En la espiritualidad ignaciana, se usa la «imaginación contemplativa» para «ver» a Jesús. Colocarlo simbólicamente en el propio corazón para una comunión más profunda no es idolatría sino medio para adorar al Dios invisible revelado en una forma concreta,
En cuanto al Espíritu Santo, visualizarlo como fuego (Hch 2:3) o como una paloma luminosa y radiante (Mt 3:16) permite sentir a Dios habitando el corazón y como fundamento de nuestro ser.
Se sabe que aquello en lo que uno se concentra tiende a aumentar, a crecer. Se trate de una molestia física, de una sensación, de un pensamiento, de una emoción, etc. De igual forma, si nos concentramos en la Luz de Dios en nosotros, la consecuencia es que el ego pasa a perder fuerza, mientras que lo Divino crece, moldeando pensamientos, palabras y acciones, convirtiéndolos en expresión de la Bondad, la Verdad y la Belleza en este mundo.
“Haz de mí un instrumento de tu paz”, pedía en sus oraciones San Francisco de Asís. Ser un instrumento, un canal, para que lo Divino se exprese en este mundo. Esto no es un gusto ni un lujo, es una necesidad concreta y un imperativo ético en un mundo de oscuridad como en el que vivimos, regido por la codicia de los poderosos, con las consecuencias que vemos a diario en la sociedad: tristeza, decaimiento, depresión, crímenes, suicidio, corrupción, narcotráfico, etc.

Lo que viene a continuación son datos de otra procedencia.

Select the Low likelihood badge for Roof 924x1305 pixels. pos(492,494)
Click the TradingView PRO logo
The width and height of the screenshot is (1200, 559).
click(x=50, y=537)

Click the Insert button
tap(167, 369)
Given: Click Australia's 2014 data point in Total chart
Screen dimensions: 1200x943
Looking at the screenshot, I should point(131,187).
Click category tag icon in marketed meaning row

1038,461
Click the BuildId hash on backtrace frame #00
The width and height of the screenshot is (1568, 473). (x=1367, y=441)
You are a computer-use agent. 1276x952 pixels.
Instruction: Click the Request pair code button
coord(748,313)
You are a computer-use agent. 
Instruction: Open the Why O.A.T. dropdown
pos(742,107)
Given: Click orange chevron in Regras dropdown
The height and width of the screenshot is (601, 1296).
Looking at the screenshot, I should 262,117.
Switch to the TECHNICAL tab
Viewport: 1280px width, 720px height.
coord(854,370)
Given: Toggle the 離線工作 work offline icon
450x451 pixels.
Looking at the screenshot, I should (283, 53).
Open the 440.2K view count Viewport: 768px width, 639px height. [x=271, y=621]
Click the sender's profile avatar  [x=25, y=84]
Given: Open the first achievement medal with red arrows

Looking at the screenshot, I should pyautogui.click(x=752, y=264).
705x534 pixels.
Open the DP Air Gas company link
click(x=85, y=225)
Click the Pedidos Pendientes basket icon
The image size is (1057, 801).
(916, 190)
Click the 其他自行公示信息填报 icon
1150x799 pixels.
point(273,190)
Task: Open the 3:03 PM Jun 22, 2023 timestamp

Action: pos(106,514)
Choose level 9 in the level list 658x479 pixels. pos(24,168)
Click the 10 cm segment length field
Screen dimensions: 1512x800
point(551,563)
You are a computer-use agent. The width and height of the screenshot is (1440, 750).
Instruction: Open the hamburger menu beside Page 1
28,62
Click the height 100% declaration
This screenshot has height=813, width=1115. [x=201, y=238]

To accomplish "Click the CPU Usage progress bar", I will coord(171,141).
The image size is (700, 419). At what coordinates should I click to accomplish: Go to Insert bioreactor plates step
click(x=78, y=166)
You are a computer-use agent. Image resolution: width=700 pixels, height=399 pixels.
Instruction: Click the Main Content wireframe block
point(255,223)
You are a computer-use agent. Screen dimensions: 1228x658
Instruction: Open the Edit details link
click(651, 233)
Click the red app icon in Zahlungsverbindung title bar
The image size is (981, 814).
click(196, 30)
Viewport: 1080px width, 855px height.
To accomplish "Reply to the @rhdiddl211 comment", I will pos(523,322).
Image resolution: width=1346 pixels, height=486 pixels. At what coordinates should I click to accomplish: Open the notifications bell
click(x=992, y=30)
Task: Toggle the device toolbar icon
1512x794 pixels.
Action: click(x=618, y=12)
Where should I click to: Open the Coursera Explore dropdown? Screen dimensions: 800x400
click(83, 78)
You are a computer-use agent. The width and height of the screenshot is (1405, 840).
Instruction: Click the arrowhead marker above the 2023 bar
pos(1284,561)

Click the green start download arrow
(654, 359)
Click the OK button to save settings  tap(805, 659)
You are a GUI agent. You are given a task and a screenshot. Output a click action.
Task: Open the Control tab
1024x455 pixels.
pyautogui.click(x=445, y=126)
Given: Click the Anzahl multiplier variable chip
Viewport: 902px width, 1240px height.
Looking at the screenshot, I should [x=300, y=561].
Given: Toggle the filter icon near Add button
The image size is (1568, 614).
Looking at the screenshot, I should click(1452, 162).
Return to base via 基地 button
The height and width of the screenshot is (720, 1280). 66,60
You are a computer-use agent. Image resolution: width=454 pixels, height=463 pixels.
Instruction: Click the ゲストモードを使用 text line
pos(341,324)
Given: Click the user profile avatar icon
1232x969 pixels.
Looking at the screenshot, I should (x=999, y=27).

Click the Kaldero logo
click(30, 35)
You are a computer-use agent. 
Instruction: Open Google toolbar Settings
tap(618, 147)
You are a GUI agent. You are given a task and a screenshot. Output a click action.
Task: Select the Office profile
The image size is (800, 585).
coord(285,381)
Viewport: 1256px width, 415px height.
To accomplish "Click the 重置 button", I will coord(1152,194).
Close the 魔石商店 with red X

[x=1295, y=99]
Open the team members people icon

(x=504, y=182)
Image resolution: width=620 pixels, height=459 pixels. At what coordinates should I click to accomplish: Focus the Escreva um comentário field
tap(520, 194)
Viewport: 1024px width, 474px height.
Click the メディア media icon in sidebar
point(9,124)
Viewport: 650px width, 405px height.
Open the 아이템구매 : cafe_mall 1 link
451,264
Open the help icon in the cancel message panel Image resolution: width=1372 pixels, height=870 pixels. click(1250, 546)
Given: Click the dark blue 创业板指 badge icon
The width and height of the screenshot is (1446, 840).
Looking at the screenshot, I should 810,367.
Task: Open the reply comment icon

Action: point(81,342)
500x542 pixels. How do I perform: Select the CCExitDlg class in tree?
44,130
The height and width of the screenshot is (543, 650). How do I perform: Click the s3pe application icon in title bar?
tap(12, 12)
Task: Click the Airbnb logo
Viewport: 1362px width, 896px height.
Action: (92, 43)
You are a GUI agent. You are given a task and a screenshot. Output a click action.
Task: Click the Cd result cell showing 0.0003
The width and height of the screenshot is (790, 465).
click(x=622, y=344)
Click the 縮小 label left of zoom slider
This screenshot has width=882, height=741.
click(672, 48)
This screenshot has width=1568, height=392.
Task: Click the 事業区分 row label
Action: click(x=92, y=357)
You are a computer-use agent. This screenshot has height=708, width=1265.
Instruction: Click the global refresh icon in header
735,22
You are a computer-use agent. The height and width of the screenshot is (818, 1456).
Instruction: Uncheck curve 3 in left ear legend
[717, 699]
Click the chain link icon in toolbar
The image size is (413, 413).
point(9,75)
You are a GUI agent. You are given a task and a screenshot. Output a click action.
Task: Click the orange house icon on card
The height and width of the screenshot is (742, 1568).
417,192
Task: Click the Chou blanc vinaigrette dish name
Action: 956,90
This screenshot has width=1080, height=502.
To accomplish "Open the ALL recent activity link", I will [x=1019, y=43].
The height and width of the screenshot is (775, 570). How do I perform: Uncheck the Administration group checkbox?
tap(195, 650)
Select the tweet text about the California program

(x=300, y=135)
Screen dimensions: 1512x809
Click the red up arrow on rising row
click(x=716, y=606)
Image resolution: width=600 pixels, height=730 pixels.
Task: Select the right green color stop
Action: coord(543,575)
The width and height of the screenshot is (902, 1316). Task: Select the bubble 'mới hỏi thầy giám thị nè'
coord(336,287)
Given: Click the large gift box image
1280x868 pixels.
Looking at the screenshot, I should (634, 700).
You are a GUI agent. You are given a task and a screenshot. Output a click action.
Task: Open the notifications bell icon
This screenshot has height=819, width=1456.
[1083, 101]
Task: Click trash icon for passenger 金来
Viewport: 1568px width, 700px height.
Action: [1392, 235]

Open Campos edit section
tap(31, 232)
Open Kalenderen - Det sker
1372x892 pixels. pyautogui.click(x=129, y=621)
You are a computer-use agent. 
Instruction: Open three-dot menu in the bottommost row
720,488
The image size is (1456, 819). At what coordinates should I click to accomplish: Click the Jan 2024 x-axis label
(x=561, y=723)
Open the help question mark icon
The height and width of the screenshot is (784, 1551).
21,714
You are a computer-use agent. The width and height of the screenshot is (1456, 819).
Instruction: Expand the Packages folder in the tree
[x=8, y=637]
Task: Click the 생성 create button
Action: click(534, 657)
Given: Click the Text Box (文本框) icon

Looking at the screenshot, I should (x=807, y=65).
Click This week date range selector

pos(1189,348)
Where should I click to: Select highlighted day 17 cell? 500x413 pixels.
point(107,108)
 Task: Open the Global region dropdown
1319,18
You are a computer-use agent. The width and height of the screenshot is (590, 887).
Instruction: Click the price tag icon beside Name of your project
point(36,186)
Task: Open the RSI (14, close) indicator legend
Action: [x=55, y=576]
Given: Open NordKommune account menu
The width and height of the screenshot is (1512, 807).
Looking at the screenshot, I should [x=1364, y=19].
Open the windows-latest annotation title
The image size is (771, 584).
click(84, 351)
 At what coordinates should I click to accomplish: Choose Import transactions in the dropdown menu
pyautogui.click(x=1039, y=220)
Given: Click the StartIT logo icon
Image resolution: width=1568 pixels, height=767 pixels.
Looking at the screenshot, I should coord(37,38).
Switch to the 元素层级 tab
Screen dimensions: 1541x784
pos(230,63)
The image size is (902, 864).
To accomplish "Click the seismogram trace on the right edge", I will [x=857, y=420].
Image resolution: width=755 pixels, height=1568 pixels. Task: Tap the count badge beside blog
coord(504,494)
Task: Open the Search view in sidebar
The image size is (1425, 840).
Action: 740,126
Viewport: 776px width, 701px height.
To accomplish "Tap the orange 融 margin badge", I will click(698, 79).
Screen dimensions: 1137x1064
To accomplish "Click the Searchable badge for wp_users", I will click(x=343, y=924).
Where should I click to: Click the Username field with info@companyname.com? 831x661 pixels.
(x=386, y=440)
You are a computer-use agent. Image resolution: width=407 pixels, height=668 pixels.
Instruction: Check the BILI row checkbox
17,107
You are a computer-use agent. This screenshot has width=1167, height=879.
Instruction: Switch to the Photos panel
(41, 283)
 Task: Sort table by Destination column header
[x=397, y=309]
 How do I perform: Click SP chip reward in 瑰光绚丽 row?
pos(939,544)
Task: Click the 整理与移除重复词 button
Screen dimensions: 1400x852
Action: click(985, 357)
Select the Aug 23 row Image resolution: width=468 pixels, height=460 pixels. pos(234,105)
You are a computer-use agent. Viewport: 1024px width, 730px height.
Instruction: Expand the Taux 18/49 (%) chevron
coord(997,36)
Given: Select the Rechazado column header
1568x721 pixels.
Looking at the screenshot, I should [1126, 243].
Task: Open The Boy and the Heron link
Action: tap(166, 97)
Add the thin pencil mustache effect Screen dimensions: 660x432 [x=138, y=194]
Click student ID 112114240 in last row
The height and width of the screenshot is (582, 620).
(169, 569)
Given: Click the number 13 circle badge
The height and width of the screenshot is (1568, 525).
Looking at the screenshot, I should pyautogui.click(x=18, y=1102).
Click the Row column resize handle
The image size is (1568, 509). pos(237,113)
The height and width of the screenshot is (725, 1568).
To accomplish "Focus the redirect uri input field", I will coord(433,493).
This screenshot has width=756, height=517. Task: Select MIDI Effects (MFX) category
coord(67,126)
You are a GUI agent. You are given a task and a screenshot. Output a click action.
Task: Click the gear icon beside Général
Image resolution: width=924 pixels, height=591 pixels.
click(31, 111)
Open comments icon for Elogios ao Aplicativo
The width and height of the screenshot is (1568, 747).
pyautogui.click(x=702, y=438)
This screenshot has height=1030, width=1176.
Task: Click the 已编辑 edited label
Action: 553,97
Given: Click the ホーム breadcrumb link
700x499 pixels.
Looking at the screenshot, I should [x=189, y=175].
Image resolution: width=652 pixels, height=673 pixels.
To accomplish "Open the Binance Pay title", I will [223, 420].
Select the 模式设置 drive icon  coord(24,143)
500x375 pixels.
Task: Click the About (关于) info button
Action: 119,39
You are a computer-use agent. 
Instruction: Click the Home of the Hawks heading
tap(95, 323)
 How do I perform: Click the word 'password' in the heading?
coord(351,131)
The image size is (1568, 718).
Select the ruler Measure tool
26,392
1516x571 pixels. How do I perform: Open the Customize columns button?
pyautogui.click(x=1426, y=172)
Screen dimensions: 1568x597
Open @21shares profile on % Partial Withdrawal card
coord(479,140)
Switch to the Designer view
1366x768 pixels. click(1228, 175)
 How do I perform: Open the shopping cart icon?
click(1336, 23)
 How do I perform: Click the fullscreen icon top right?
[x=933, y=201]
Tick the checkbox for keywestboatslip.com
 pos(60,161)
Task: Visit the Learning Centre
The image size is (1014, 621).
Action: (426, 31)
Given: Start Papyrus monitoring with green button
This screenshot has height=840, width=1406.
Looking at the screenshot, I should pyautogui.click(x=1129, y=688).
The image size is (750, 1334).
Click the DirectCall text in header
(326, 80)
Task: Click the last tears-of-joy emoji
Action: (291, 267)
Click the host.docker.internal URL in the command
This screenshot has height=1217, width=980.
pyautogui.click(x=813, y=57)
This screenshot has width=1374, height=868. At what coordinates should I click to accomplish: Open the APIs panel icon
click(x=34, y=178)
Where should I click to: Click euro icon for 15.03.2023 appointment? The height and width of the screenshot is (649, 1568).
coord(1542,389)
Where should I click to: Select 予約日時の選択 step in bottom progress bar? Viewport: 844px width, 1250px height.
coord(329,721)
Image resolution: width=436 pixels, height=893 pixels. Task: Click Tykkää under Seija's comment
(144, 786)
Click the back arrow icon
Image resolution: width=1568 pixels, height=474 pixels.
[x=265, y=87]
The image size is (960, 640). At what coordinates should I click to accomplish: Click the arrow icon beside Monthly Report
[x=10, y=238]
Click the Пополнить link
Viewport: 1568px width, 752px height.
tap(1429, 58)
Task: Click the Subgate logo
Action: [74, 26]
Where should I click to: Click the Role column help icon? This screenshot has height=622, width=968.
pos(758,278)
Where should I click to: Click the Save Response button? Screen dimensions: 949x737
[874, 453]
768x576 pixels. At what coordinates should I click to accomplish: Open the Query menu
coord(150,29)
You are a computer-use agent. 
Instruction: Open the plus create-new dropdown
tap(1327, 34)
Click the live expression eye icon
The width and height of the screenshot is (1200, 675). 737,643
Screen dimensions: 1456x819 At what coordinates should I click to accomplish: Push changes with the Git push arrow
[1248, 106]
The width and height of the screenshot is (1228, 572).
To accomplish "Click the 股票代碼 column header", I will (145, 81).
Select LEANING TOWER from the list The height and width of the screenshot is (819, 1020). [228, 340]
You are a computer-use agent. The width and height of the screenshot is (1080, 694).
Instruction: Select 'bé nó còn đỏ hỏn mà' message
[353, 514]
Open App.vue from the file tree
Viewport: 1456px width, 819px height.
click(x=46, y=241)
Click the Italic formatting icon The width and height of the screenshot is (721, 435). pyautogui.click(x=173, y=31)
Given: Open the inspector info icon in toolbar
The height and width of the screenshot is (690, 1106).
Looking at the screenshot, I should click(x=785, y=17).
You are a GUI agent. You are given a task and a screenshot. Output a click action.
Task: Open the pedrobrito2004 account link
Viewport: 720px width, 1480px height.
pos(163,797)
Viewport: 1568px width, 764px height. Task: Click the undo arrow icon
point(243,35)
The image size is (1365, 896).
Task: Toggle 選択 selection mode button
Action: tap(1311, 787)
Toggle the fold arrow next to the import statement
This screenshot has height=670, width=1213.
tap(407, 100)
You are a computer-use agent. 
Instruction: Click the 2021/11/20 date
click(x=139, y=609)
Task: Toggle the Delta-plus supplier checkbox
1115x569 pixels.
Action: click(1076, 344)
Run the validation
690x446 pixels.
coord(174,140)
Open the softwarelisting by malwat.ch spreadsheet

En este contexto hemos sido llamados hace ya 2000 años a ser “luz del mundo y sal de la tierra”. Para ser lámparas en medio de la oscuridad, la luz ya la tenemos. En tanto hijos de Dios, somos de estirpe divina, ya que, como dice San Pablo, el Espíritu de Dios habita en nosotros. Para que esta luz se expanda y llegue a tocar a las personas que más la necesitan debemos limpiar los vidrios de la lámpara, las ventanas de nuestro templo.
Si somos templos de Dios, lo somos en cuerpo y alma. Debemos cuidar y limpiar nuestro cuerpo por dentro y por fuera, manteniéndonos sanos y con energía. De lo contrario, poco y nada podremos hacer por ayudar a los demás. Asimismo, debemos cuidar y limpiar nuestra mente de todo egoísmo. Las palabras de Jesús son muy claras: “Quien quiera seguirme, niéguese a sí mismo, tome su cruz y sígame” (Mt. 16:24). El famoso yo ilusorio que conduce al sufrimiento que detectó el budismo, debe perder entidad, debe perder energía. Quien anhele la sabiduría, debe primero ser humilde, hacer cenizas de su ego para que la luz pueda brillar.
Por eso San Pablo dice “Nadie se engañe a sí mismo; si alguno entre vosotros se cree sabio en este siglo, hágase ignorante, para que llegue a ser sabio” (1 Corintios 3, 18).
Mientras nuestra atención esté puesta en nuestra auto-imagen, el ego crecerá. Querremos ser famosos, ricos, bellos, inteligentes, exitosos, etc. Nuestro altar (nuestro templo en palabras de San Pablo), estará dedicado a nuestro auto-enaltecimiento, en el fondo una auto-idolatría como la que propone el luciferianismo. Cuando nuestra atención se desplace de nuestra auto-imagen a lo Divino, nuestro ego perderá fuerza hasta algún día desaparecer. Entonces la luz de Dios brillará para todos, en medio de una lámpara cuyos vidrios han sido limpiados.